Problem: Claude Desktop has a hard-coded 4-minute timeout that causes long conda operations (installing ML frameworks, resolving dependencies) to fail, even though the operation continues in the background.

Solution: Implement MCP Tasks feature (native to MCP spec) to support long-running operations with progress tracking.

Impact: Currently blocks Claude Desktop usage for realistic data science workflows.


Context

I'm developing demos for anaconda-mcp targeting different audiences:

  • Claude Code: Developers/data scientists (primary)
  • Claude Desktop: Non-technical users, students, educators (secondary)

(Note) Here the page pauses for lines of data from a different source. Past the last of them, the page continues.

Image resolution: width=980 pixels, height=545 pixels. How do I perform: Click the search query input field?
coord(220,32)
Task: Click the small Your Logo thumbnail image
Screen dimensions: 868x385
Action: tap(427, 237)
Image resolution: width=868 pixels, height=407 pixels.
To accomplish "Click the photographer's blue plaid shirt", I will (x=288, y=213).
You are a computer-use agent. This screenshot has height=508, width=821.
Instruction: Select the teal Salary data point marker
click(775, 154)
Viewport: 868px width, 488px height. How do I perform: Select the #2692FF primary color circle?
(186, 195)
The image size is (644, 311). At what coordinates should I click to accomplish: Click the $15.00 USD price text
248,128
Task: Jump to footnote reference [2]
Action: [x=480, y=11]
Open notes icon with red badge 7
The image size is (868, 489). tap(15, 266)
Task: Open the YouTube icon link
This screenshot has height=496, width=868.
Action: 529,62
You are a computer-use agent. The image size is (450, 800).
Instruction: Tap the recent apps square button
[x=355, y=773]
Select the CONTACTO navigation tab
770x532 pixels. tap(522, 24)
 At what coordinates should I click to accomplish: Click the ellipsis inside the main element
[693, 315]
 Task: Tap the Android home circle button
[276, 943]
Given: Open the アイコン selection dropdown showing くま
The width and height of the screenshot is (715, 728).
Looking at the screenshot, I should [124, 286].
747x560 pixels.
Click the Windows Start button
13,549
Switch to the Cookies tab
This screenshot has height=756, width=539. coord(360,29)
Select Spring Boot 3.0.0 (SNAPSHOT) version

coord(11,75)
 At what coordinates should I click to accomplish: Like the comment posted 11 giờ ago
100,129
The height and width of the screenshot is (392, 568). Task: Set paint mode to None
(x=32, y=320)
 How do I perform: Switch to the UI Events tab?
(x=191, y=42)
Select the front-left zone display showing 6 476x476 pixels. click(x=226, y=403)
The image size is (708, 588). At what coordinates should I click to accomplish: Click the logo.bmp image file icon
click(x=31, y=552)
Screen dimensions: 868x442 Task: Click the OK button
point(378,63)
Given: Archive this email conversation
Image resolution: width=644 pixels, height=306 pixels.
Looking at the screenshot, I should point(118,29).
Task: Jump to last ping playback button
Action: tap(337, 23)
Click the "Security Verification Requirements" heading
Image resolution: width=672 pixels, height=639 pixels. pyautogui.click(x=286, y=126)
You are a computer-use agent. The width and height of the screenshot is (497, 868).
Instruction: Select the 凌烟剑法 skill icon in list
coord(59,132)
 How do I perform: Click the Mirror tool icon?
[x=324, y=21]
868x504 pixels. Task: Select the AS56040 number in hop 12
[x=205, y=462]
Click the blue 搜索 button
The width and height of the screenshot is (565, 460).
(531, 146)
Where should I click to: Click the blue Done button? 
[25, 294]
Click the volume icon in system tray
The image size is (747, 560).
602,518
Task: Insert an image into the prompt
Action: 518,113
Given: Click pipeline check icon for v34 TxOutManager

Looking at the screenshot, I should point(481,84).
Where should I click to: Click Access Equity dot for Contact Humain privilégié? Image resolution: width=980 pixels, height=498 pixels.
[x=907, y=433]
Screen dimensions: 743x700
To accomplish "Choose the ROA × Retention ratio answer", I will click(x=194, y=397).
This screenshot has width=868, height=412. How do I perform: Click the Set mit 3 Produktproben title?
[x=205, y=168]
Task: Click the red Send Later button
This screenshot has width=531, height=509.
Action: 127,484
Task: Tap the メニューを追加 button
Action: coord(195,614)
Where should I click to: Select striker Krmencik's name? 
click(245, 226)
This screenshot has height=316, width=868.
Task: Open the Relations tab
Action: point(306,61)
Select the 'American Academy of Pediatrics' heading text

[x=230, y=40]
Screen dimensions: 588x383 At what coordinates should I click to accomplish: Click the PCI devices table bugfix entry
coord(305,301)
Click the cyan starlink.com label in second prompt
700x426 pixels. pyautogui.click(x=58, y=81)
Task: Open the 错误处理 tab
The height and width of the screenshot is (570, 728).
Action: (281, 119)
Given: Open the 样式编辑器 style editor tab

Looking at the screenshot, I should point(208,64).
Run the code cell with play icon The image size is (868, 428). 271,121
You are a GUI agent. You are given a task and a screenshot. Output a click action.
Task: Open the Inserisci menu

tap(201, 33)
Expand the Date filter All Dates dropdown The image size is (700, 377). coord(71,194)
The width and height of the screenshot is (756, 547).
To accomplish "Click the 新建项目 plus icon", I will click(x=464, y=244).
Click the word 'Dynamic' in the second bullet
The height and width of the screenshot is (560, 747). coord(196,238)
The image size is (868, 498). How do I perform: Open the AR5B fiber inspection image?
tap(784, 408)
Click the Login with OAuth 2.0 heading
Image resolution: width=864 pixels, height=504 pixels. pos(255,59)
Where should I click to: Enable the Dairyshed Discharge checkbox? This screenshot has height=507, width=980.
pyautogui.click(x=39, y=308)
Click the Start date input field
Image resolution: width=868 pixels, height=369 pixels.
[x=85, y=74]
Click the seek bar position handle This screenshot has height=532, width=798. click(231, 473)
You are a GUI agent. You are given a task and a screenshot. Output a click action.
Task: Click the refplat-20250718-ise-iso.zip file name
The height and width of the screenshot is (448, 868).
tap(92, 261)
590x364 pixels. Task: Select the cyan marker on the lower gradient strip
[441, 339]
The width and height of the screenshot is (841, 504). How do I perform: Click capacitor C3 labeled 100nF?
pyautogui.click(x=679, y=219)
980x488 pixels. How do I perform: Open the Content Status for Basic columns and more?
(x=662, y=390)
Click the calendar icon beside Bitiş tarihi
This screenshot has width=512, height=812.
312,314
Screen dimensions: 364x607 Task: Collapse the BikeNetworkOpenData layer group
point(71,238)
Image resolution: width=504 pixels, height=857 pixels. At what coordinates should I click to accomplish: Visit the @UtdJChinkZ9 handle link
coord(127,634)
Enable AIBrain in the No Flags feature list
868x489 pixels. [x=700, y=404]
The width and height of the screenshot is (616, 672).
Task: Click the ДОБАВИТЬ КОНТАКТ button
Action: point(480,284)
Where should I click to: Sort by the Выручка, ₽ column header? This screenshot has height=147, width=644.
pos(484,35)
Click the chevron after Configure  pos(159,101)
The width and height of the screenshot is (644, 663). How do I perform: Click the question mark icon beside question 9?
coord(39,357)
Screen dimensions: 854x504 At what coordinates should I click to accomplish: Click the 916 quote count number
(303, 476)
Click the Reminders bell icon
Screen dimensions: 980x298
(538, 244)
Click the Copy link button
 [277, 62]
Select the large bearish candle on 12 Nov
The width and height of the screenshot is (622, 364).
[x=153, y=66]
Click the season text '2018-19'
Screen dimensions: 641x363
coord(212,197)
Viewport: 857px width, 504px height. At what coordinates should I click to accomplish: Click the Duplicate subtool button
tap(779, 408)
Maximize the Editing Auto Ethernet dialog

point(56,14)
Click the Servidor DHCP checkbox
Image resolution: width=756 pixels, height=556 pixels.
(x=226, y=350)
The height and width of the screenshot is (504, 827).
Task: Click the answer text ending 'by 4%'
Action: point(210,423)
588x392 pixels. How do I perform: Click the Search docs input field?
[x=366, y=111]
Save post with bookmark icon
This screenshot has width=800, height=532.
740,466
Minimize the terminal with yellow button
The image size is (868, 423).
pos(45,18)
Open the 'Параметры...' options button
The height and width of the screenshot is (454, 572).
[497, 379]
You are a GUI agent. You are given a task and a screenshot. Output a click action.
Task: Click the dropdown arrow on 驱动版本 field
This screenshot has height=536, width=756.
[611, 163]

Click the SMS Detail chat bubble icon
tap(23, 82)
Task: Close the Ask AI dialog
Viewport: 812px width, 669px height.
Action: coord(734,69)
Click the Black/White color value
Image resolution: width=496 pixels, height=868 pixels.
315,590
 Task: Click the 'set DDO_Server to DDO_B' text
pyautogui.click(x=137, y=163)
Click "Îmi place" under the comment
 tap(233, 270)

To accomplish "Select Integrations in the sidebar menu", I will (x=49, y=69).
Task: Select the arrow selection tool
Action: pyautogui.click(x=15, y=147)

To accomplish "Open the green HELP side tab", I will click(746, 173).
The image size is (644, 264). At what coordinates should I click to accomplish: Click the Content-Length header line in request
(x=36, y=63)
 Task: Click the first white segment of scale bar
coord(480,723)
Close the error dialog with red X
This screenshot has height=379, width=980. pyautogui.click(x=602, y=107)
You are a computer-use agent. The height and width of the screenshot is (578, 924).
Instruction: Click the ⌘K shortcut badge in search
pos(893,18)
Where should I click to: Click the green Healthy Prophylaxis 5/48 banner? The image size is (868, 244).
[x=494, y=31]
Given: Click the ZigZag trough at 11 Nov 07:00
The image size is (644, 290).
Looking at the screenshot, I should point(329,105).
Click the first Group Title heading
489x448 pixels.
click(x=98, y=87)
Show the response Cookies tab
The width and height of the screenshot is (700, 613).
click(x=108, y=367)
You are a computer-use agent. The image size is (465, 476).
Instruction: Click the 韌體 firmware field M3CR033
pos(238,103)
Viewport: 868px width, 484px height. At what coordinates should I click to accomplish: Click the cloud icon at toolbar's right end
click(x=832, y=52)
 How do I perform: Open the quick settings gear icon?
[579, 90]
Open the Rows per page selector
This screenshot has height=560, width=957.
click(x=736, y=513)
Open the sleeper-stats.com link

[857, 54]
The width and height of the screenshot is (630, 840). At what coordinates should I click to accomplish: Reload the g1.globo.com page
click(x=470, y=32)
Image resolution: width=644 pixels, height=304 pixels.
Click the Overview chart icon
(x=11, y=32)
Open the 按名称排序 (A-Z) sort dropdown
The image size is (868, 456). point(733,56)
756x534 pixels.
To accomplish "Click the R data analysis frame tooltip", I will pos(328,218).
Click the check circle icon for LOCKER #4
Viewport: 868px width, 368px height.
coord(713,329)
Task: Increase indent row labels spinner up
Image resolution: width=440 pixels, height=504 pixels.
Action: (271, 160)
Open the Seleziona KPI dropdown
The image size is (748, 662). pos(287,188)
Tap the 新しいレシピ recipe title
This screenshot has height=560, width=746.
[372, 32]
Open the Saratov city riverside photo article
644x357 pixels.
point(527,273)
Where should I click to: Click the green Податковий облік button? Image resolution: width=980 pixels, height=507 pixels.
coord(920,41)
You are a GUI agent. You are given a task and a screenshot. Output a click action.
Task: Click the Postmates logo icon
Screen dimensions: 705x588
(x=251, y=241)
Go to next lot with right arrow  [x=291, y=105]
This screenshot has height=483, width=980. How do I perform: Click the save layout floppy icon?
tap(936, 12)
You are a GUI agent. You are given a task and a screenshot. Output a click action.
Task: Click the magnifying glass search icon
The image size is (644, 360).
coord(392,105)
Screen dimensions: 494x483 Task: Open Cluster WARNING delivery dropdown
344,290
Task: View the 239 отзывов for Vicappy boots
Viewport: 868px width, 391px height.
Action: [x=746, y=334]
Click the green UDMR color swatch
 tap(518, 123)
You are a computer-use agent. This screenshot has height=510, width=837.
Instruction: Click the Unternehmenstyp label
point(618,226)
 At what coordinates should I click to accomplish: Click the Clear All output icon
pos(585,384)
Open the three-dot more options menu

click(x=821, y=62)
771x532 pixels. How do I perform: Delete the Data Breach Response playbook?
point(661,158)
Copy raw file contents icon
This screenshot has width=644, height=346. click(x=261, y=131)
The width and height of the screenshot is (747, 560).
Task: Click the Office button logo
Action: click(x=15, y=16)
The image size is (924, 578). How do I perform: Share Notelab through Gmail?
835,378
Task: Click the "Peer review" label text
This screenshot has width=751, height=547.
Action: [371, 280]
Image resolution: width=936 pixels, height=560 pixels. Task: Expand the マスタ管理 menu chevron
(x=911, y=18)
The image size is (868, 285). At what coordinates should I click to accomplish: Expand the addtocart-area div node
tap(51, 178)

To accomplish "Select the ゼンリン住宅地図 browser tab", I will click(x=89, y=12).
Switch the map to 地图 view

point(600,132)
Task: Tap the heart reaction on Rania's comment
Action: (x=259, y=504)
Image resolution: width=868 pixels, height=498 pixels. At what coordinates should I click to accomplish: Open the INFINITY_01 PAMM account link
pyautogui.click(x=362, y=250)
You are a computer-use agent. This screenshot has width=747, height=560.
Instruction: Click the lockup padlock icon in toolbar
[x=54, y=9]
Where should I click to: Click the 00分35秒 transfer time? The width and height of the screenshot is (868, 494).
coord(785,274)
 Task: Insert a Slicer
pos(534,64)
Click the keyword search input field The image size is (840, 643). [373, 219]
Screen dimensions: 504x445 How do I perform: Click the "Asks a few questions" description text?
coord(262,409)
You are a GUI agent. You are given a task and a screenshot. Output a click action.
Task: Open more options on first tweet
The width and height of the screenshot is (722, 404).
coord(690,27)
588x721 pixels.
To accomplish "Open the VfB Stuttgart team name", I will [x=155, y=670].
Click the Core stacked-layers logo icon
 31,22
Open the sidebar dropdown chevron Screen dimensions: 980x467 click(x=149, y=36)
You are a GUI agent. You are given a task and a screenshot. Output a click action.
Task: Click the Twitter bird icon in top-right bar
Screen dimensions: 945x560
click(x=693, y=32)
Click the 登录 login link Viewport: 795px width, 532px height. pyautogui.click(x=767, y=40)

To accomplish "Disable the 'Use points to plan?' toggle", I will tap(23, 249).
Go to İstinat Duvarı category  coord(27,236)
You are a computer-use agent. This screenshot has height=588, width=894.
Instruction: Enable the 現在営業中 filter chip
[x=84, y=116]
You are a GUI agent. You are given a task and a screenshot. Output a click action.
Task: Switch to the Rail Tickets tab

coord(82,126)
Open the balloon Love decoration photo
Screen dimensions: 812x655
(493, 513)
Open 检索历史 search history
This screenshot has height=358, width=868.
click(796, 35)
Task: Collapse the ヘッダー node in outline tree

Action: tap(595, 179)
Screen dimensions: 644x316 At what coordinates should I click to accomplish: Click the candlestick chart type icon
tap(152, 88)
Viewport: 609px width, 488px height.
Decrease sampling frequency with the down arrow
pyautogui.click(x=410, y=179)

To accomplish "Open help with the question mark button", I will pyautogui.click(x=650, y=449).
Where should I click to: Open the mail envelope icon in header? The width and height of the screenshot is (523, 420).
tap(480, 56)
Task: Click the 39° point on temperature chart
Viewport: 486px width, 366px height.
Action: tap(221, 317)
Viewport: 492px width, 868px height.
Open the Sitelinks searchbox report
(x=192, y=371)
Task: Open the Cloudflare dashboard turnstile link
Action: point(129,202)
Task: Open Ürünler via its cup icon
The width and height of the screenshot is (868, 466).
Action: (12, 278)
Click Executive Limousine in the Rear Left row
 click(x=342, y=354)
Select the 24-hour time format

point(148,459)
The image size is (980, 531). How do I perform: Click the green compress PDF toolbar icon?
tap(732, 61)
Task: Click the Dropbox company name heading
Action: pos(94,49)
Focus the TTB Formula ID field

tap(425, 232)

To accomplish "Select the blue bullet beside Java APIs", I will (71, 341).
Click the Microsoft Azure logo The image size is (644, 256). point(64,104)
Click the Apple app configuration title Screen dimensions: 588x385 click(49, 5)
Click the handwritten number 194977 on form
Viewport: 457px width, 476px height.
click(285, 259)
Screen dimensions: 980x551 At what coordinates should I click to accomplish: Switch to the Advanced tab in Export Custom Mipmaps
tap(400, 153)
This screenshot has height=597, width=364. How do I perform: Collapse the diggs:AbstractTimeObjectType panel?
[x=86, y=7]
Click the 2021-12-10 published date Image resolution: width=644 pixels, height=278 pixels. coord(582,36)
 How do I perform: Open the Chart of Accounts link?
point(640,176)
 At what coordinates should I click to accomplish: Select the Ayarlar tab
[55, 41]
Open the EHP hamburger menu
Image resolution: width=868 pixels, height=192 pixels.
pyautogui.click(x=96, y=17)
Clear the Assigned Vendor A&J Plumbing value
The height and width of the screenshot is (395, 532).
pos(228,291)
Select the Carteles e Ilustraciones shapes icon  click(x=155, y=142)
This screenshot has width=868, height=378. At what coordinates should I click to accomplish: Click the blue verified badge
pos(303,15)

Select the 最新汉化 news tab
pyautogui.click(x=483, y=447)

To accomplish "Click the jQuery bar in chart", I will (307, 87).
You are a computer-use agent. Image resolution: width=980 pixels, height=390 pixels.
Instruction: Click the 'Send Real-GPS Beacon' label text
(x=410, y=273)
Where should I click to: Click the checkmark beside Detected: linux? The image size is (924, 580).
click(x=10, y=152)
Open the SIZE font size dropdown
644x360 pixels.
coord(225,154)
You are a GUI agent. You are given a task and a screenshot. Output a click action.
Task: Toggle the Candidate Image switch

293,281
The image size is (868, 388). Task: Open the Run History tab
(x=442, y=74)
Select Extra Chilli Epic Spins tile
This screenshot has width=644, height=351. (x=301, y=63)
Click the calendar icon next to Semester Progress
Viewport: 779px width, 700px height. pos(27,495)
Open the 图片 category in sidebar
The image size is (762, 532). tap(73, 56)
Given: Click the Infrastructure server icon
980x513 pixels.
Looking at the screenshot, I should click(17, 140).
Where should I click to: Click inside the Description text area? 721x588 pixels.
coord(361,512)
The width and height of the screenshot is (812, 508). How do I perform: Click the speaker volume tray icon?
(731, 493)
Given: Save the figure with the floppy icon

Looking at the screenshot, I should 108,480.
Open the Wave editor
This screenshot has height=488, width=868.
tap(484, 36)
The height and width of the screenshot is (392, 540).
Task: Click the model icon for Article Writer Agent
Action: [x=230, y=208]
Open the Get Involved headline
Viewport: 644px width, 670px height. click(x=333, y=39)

Why Claude Desktop matters: It significantly expands the potential user base by providing a GUI-based approach for users who aren't comfortable with terminal tools. This is particularly valuable for onboarding, education, and demonstrations.

However, Claude Desktop's 4-minute timeout makes it unsuitable for realistic conda operations.


Description

Problem

When creating large conda environments through Claude Desktop using anaconda-mcp, operations frequently time out. When this happens, Claude receives no response and falls back to providing manual instructions instead of completing the environment creation.

Real example: https://claude.ai/share/10ba626f-467c-40ff-8829-7c1669cbabfc

This creates a confusing user experience where:

  • Small environments work perfectly
  • Large environments appear to "fail" silently
  • Users don't understand why the AI can't complete the task
  • The actual conda create command may still be running in the background

Steps to Reproduce

Confirmed reproduction steps from actual usage:

  1. Set up Claude Desktop with anaconda-mcp via conda install
  2. Ask Claude: "List my conda environments" → ✅ Works (< 1 second)
  3. Ask Claude: "Create an environment with pytorch, polars, and jupyterlab" → ✅ Works (2min 35sec)
  4. Ask Claude: "Add transformers to the torch-polars environment" → ❌ Timeout after exactly 4 minutes

Result: Claude returns: "The request timed out" with manual instructions

Root Cause

There are TWO timeout layers:

Layer 1: Claude Desktop → anaconda-mcp (THE ACTUAL PROBLEM)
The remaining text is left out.